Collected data
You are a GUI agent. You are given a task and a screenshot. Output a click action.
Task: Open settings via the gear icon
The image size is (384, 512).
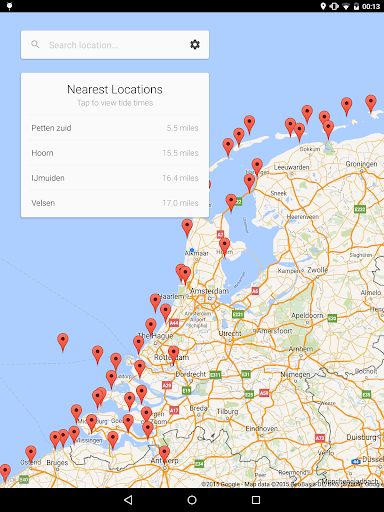tap(195, 45)
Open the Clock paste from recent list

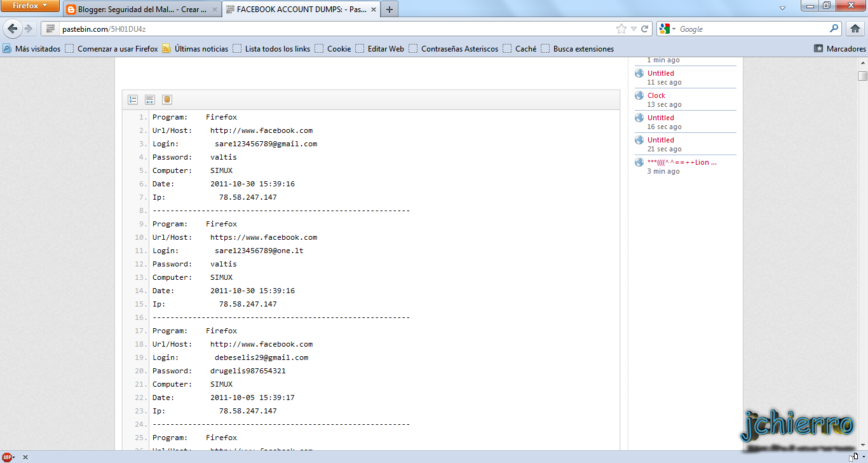point(655,95)
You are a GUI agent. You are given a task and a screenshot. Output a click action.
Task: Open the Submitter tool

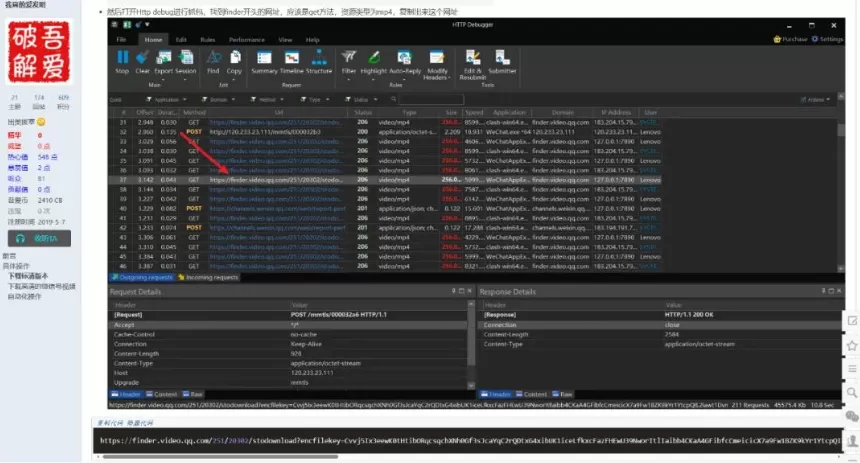click(502, 58)
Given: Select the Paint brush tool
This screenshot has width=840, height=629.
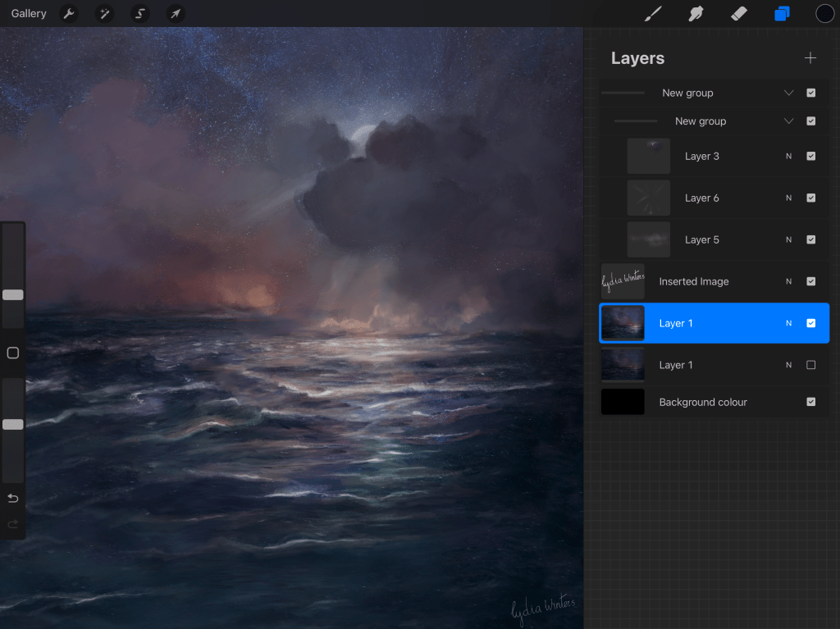Looking at the screenshot, I should pos(653,14).
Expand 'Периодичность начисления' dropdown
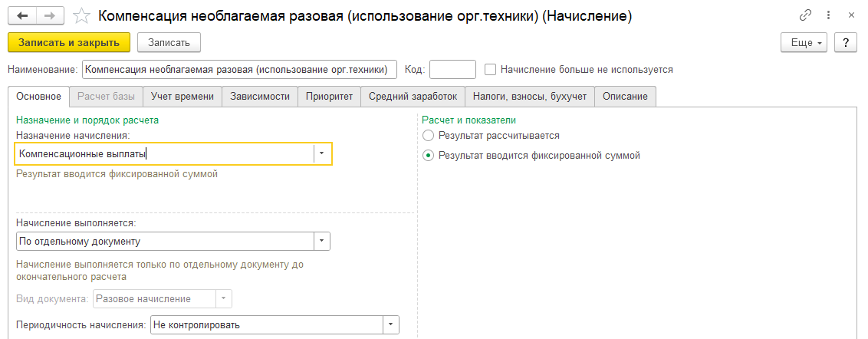This screenshot has height=339, width=868. click(x=391, y=324)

### Directions
Give back, exactly and with nothing added, the lines from the line with "Task: Open settings via the gear icon" through the final line of the data, both included; leave pictures out.

### Answer area
Task: Open settings via the gear icon
The image size is (384, 512).
tap(195, 45)
Open the Clock paste from recent list

point(655,95)
You are a GUI agent. You are given a task and a screenshot. Output a click action.
Task: Open the Submitter tool

click(502, 58)
Given: Select the Paint brush tool
This screenshot has width=840, height=629.
Looking at the screenshot, I should pos(653,14).
Expand 'Периодичность начисления' dropdown
This screenshot has height=339, width=868. click(x=391, y=324)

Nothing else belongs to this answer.